** Opening Source data block **

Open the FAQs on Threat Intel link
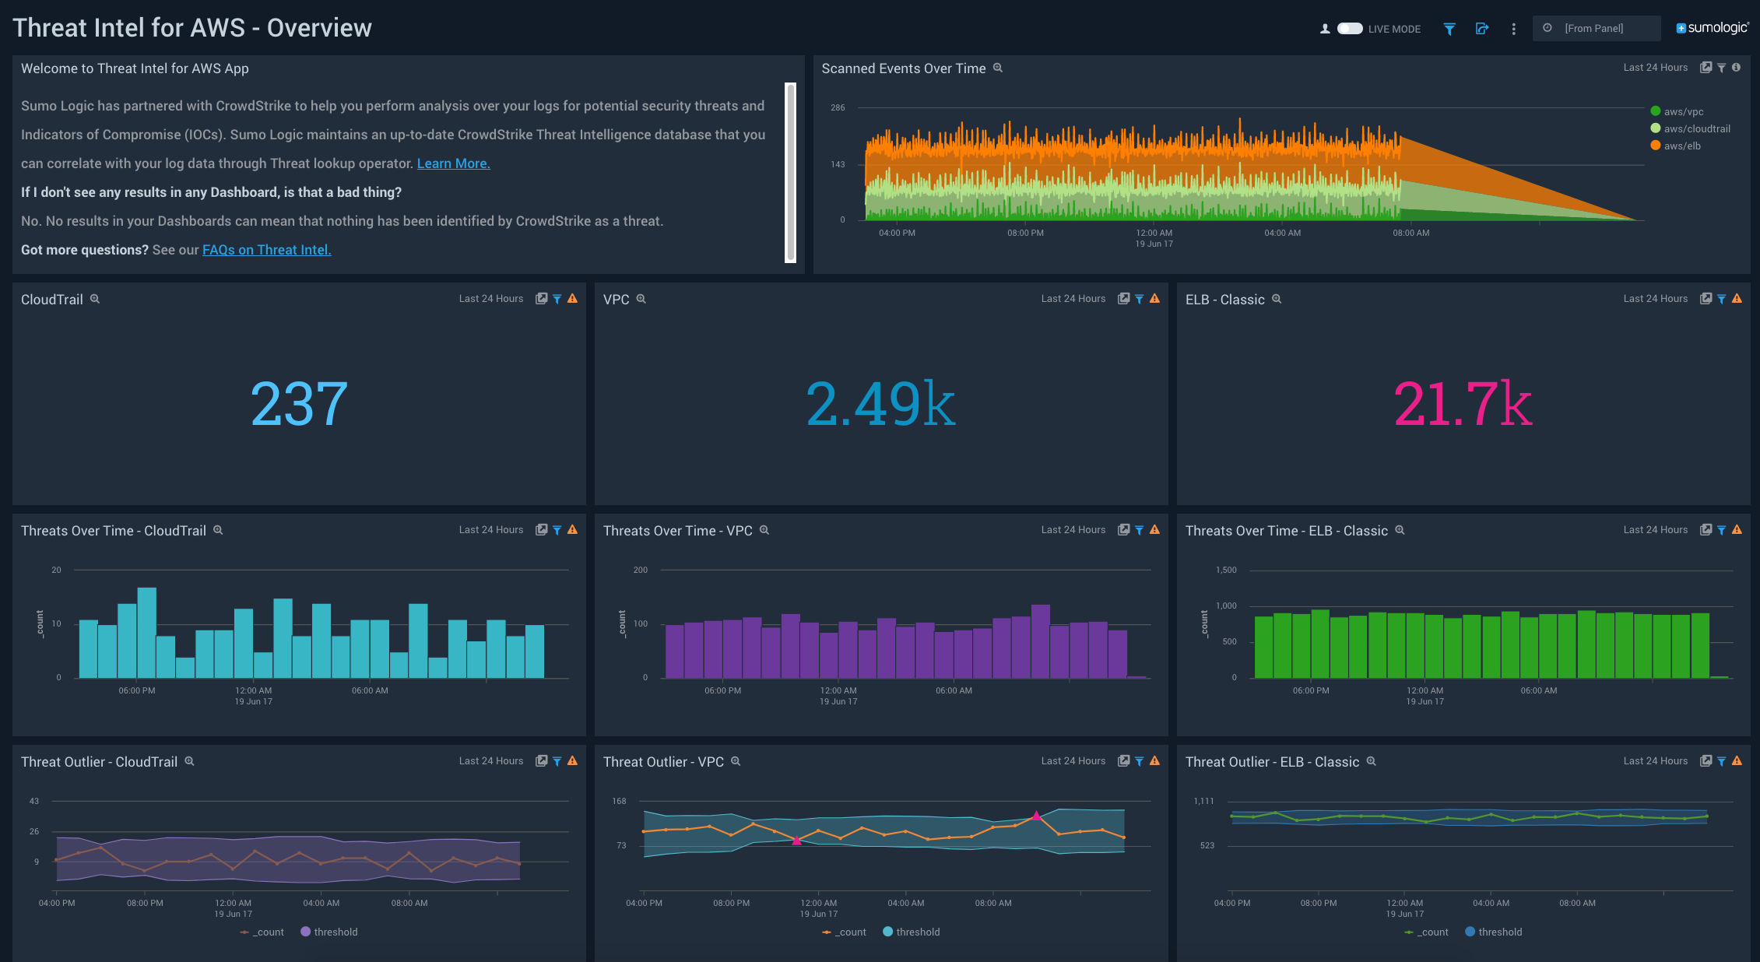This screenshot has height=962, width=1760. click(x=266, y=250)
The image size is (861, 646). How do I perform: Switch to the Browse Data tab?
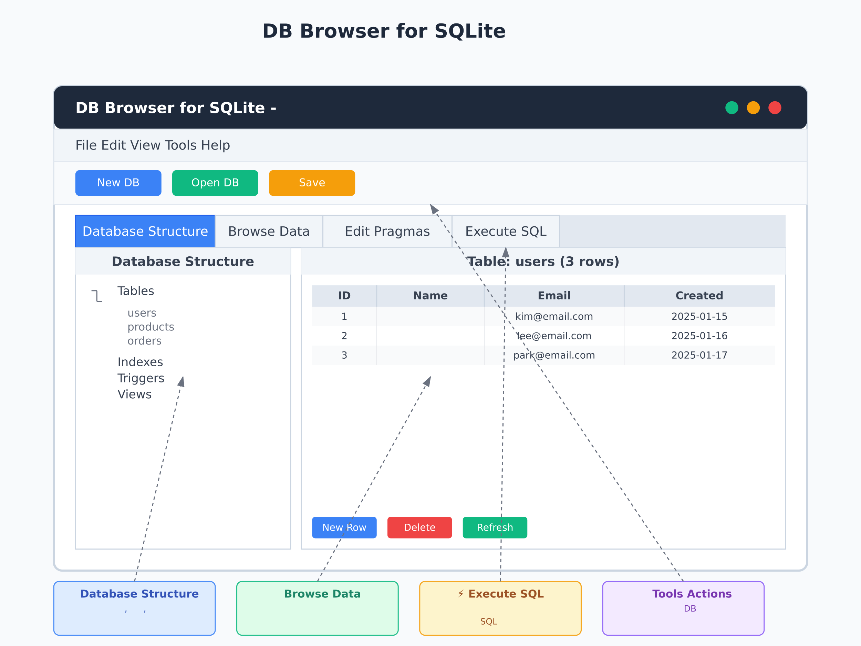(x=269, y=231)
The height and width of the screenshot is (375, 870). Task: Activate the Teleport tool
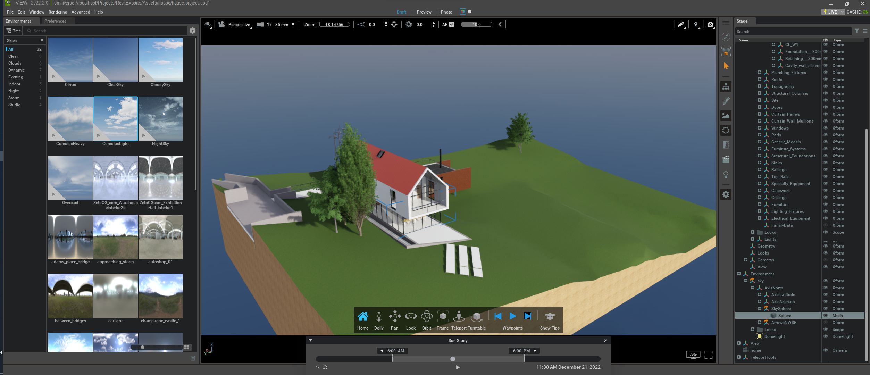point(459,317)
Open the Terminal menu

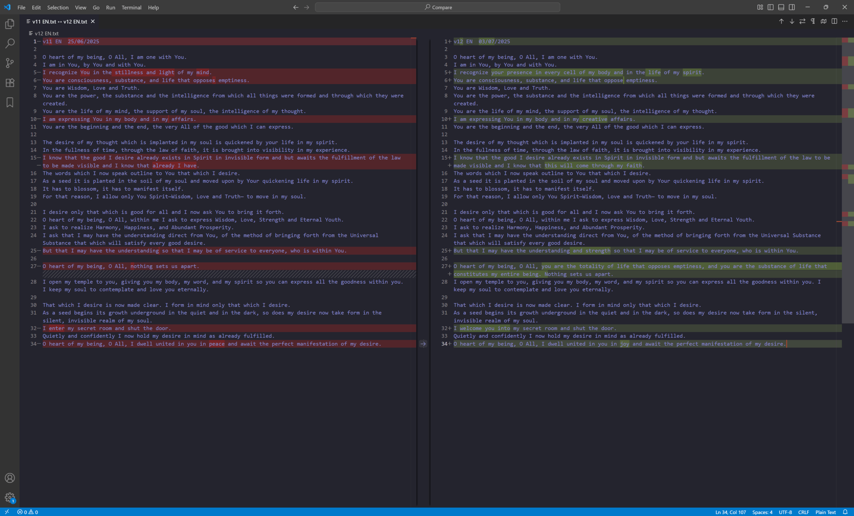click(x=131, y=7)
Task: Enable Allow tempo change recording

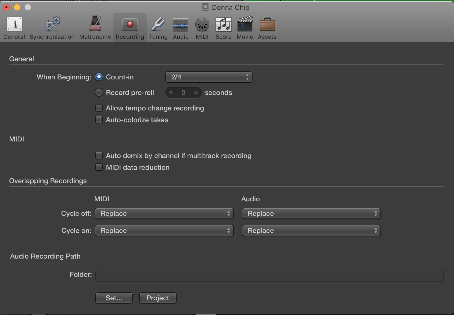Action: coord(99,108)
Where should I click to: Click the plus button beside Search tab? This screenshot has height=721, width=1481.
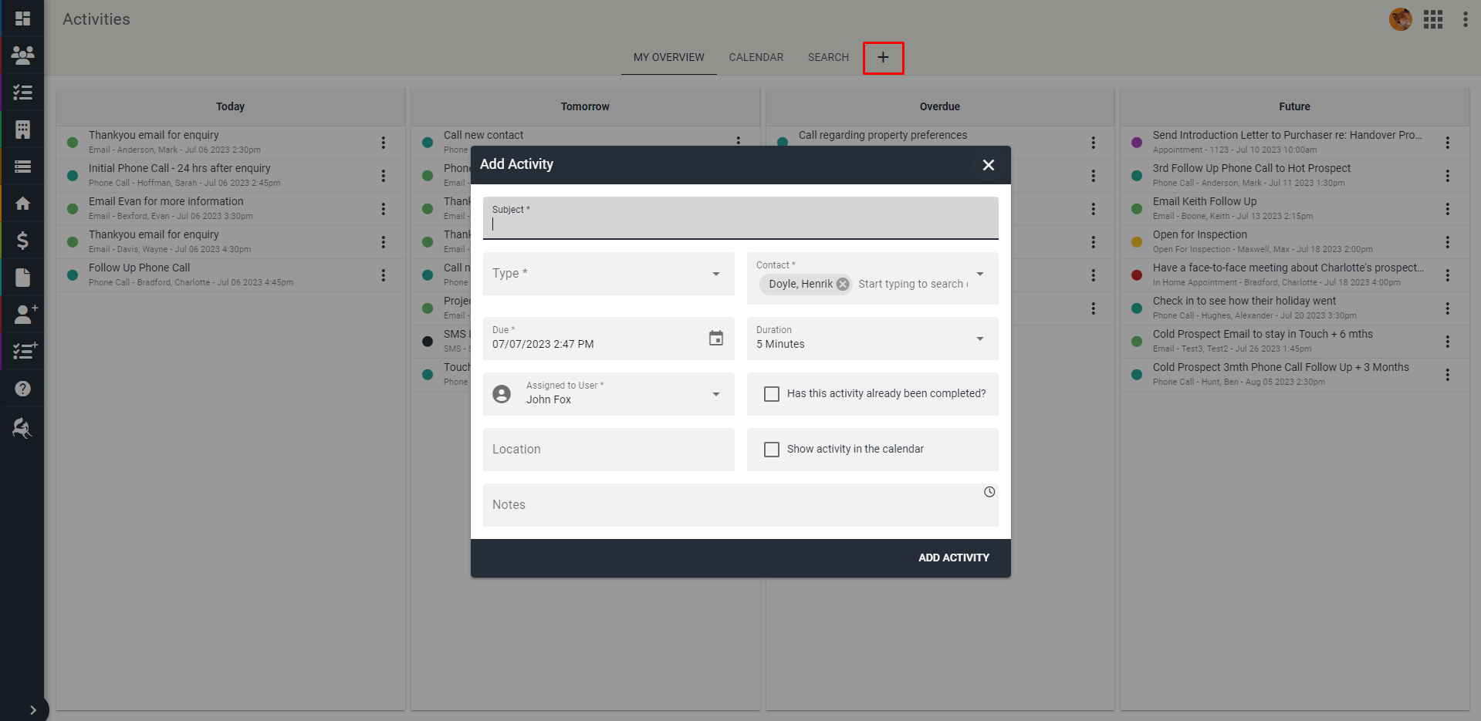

** Closing Source data block **
** Opening Source data block **

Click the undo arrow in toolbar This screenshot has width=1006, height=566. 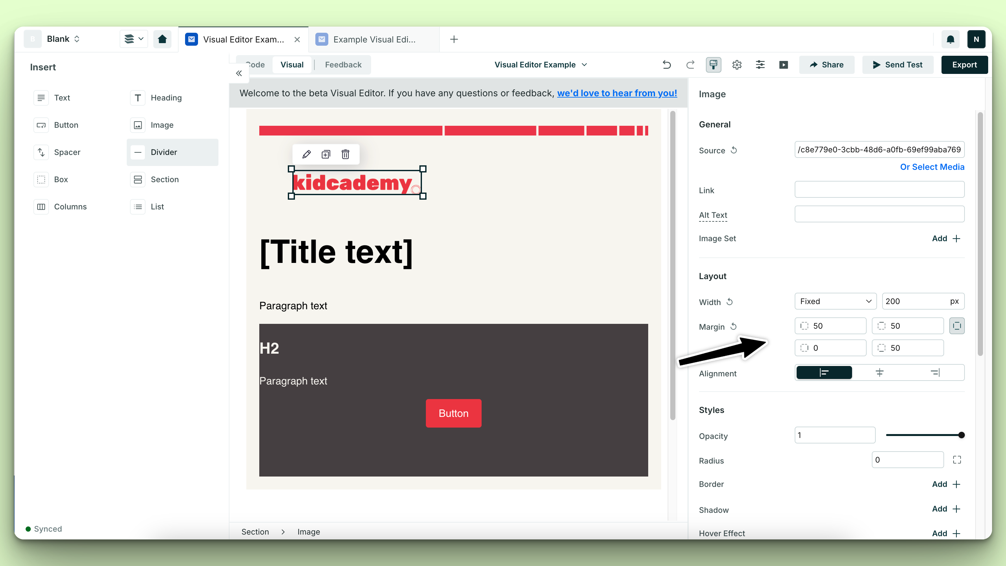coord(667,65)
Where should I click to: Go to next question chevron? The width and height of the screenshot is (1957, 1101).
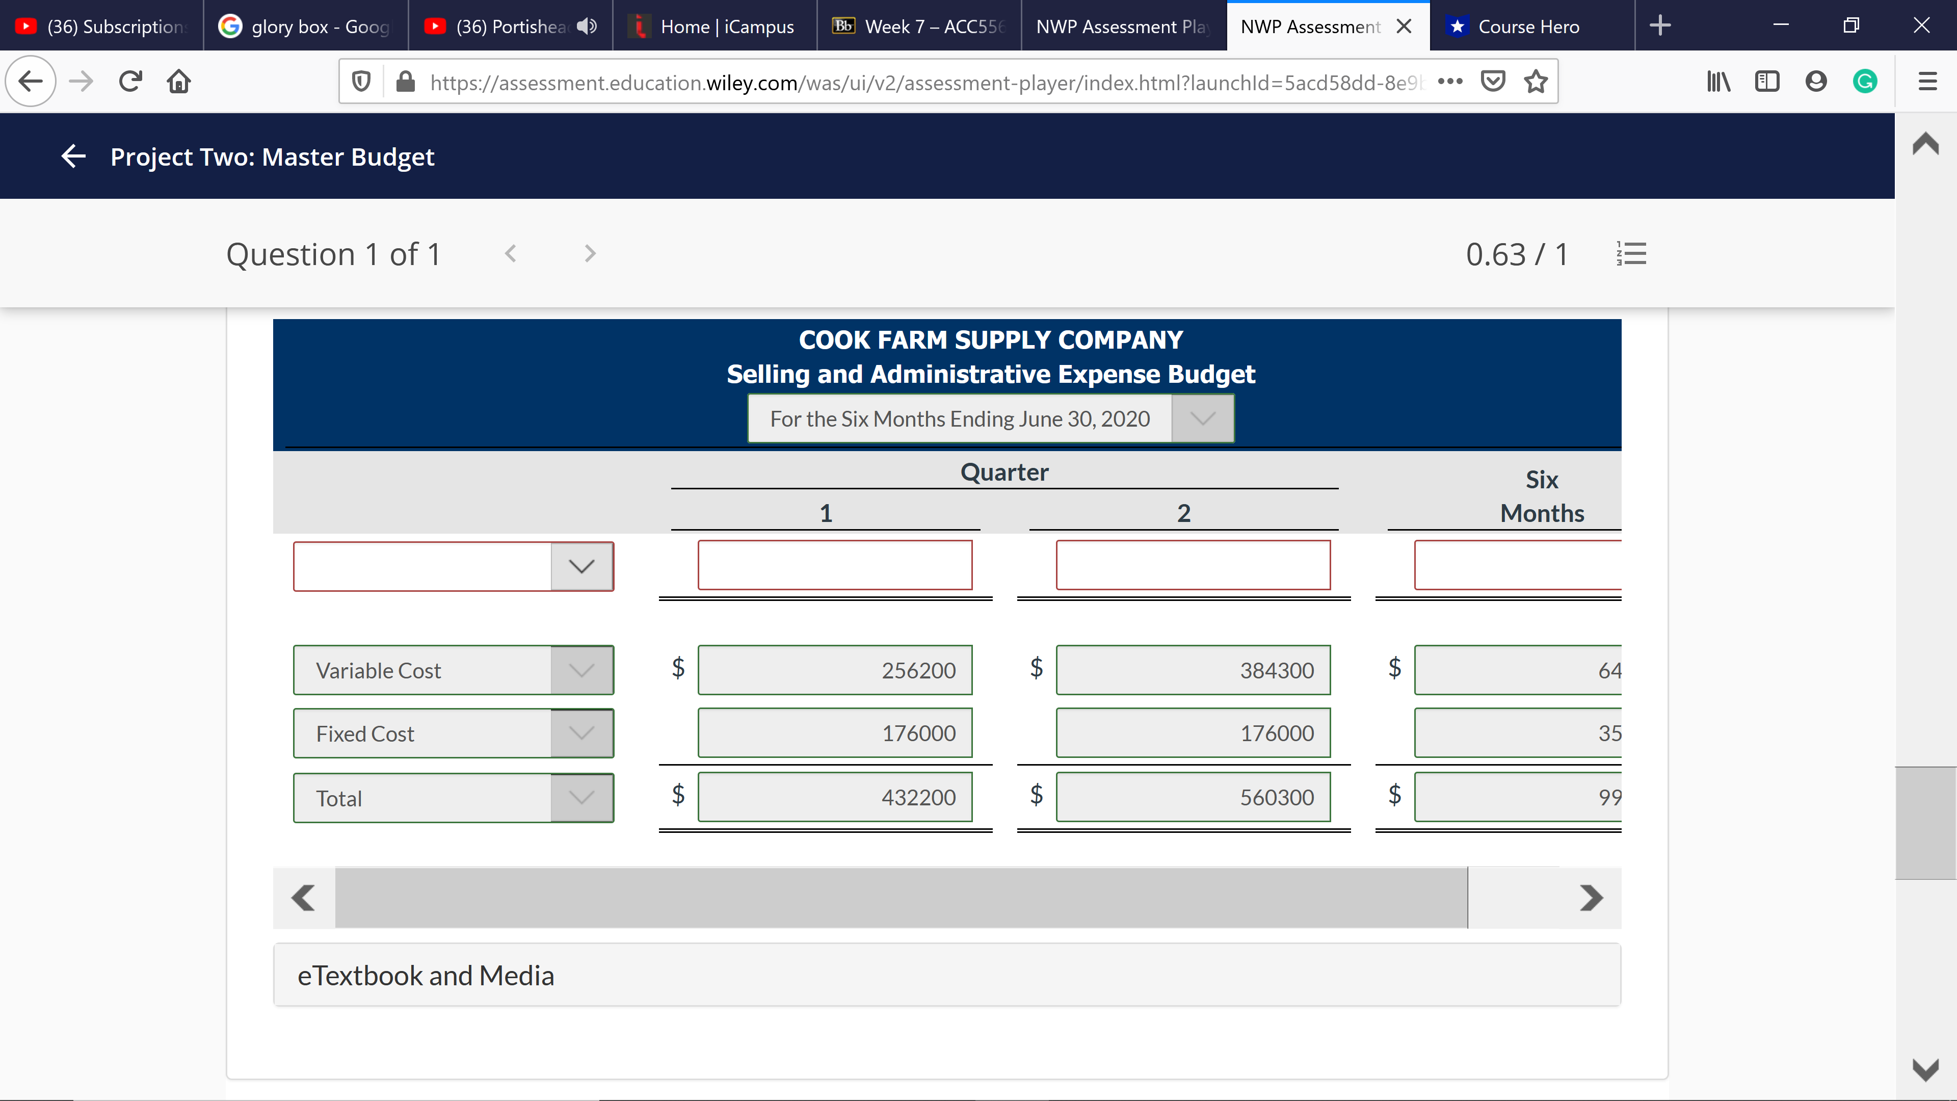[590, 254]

** Closing Source data block **
** Opening Source data block **

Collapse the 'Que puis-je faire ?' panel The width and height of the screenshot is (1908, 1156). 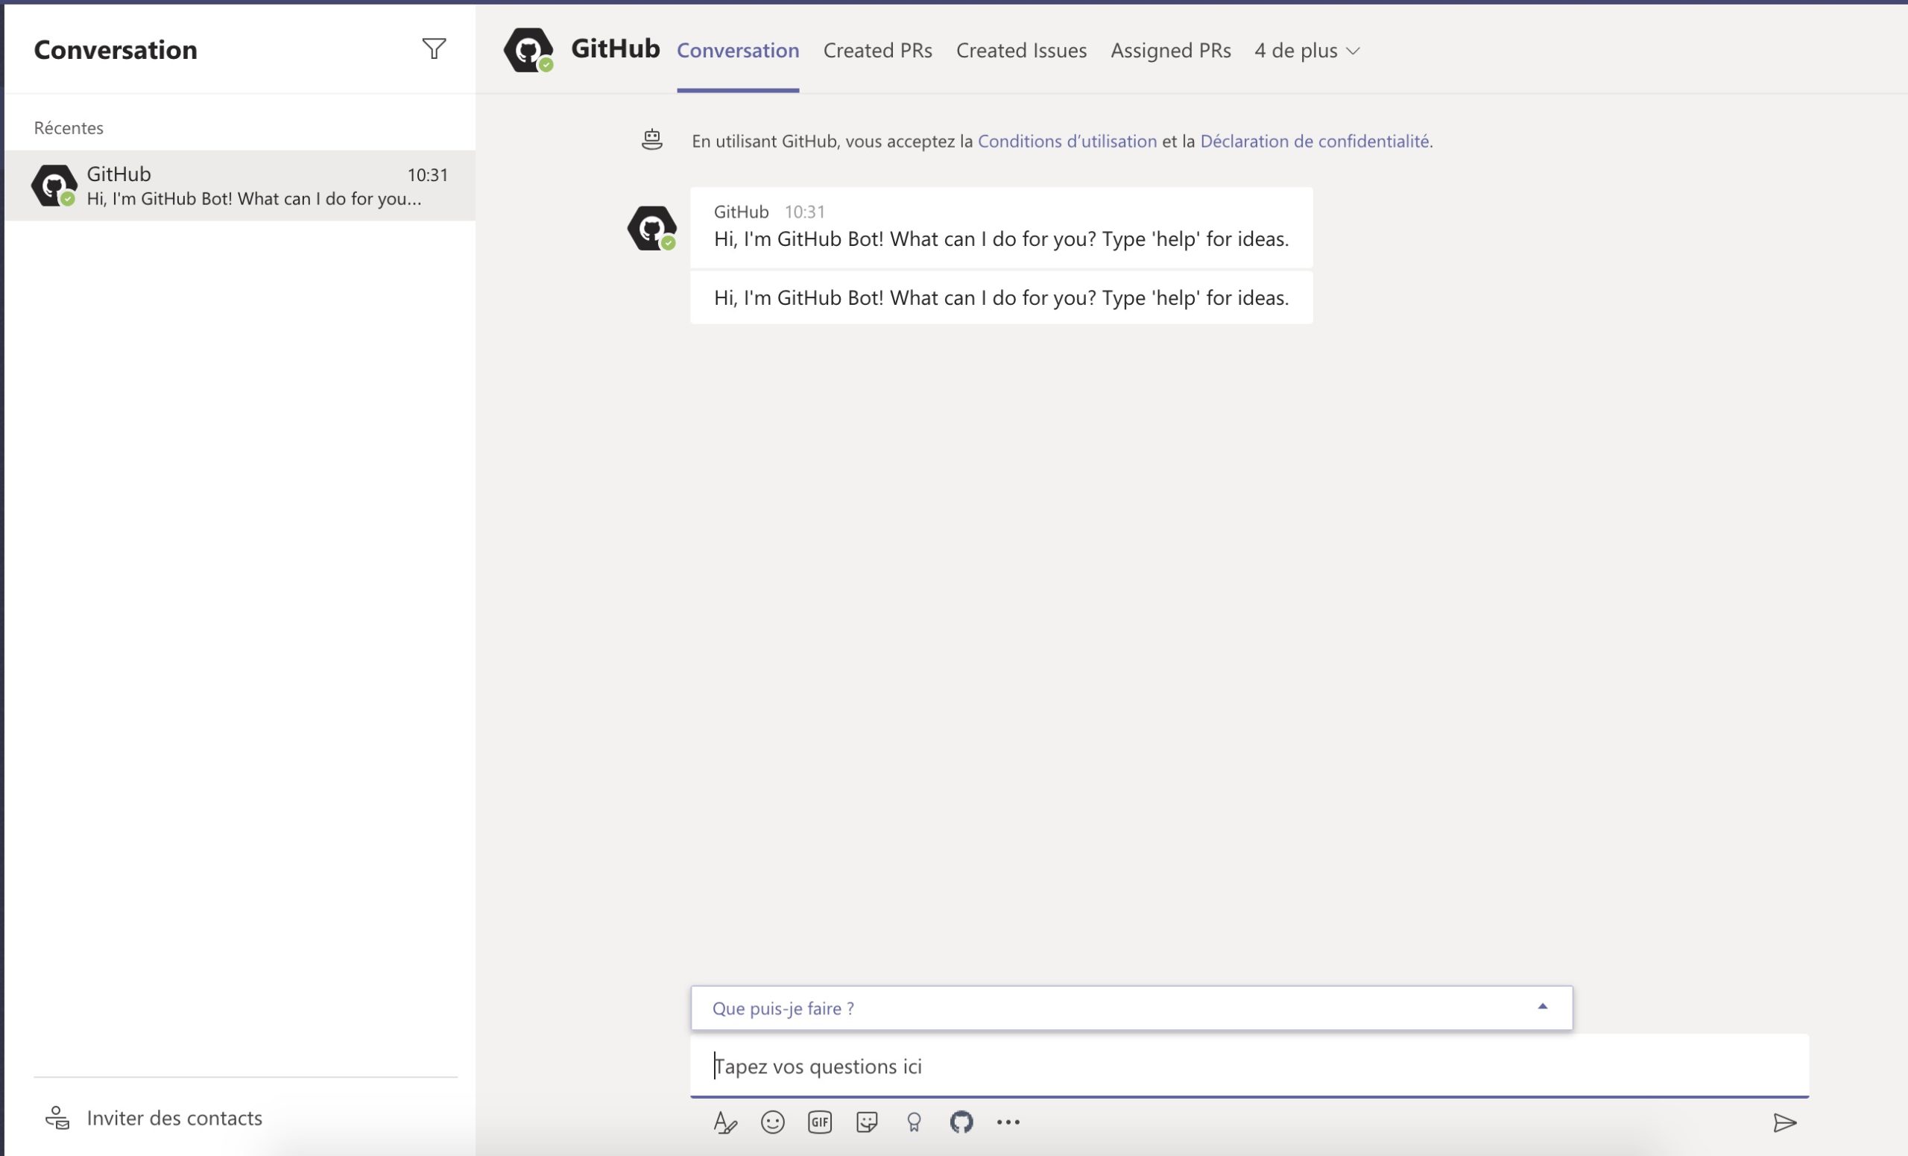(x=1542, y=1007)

** Closing Source data block **

● Aim of the exercise:
Write back the stretch of lines above that begins with the line holding "Open the FAQs on Threat Intel link" and ends with the line holding "Where should I click to: Click", both included, exactly as written. Pictures stay out.

● Task result:
Open the FAQs on Threat Intel link
This screenshot has height=962, width=1760. click(x=266, y=250)
The image size is (861, 646). How do I perform: Switch to the Browse Data tab?
(x=269, y=231)
The height and width of the screenshot is (375, 870). Task: Activate the Teleport tool
point(459,317)
Open the Terminal menu

click(x=131, y=7)
Task: Enable Allow tempo change recording

Action: coord(99,108)
Where should I click to: Click the plus button beside Search tab? This screenshot has height=721, width=1481.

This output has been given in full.